Il ne nous reste plus qu'un candidat, le Cerf des Pampas (Ozotoceros bezoarticus). Son nom vernaculaire semble tout indiqué, cependant examinons quelques détails supplémentaires. Très répandu et abondant au XIXème siècle, son aire de répartition a fortement reculé ces derniers siècles et raison de sa chasse intensive. Notons que persistent encore des populations non loin de Bahia Blanca et dans la campagne uruguayenne. Enfin, ce Cerf est bien connu des chasseurs pour la très forte odeur qu'il dégage. Une information pertinente qui renvoie aux descriptions précédentes de Darwin.

Ne nous y trompons donc pas, Charles Darwin et George R. Waterhouse ont assurément vu juste en identifiant ces Cervidés de la Pampa en tant que spécimens de l'espèce Cervus campestris, renommé depuis Ozotoceros bezoarticus. L'édition initiale du second tome de la Zoologie du Voyage du HMS Beagle était même agrémentée d'une planche des trophées de chasse de Darwin. « Le Cervus campestris est extrêmement abondant dans tous les pays limitrophes de la Plata. On le trouve dans le nord de la Patagonie jusqu'au sud du Rio Negro » précise d'ailleurs l'ouvrage cité.


Trophées de chasse de Darwin en Amérique du Sud (bois de cerf)

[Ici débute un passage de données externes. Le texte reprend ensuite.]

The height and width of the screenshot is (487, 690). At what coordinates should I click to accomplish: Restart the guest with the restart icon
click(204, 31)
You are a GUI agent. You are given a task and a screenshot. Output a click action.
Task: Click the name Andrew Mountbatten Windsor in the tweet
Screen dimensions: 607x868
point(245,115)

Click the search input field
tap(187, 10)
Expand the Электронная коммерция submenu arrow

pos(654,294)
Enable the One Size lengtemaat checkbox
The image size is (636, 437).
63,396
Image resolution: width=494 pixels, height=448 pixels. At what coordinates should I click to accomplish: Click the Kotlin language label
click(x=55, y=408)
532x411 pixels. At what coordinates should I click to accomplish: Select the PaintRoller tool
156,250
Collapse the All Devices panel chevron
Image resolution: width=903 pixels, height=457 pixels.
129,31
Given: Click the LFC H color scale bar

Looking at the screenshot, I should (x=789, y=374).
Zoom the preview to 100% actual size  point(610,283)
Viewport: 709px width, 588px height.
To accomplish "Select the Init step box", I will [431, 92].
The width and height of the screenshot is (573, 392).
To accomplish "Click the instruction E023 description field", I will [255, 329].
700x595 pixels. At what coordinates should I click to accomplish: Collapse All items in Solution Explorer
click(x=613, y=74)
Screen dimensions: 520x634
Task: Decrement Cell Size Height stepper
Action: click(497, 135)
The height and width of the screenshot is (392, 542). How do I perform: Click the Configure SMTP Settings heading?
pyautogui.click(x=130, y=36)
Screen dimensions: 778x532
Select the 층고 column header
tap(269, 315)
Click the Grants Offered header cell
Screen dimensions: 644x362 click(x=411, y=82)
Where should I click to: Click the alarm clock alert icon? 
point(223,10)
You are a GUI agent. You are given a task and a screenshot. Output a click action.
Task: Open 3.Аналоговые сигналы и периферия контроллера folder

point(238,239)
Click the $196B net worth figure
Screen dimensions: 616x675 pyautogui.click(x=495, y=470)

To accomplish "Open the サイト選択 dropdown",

Hélas, Darwin participa durant ces quelques jours de chasse au déclin de cette espèce, désormais considérée comme quasi-menacée par l'UICN. Un triste sort dont le grand naturaliste aurait certainement été peiné, lui qui passé la fougue de l'adolescence, s'interrogea au cours de son Voyage sur une pratique raisonnée de la chasse. En effet dès 1832, il se détourna du massacre des concours de tableaux de chasse et chercha à prélever en conscience ce qui lui était strictement nécessaire. Mais rapidement, constatant que le fusil le gênait plus qu'autre chose dans sa pratique des sciences naturelles, il décida de le raccrocher définitivement. Sans pour autant renier cette vieille passion de jeunesse qui l'anima si puissamment durant ses années d'étudiant à Cambridge.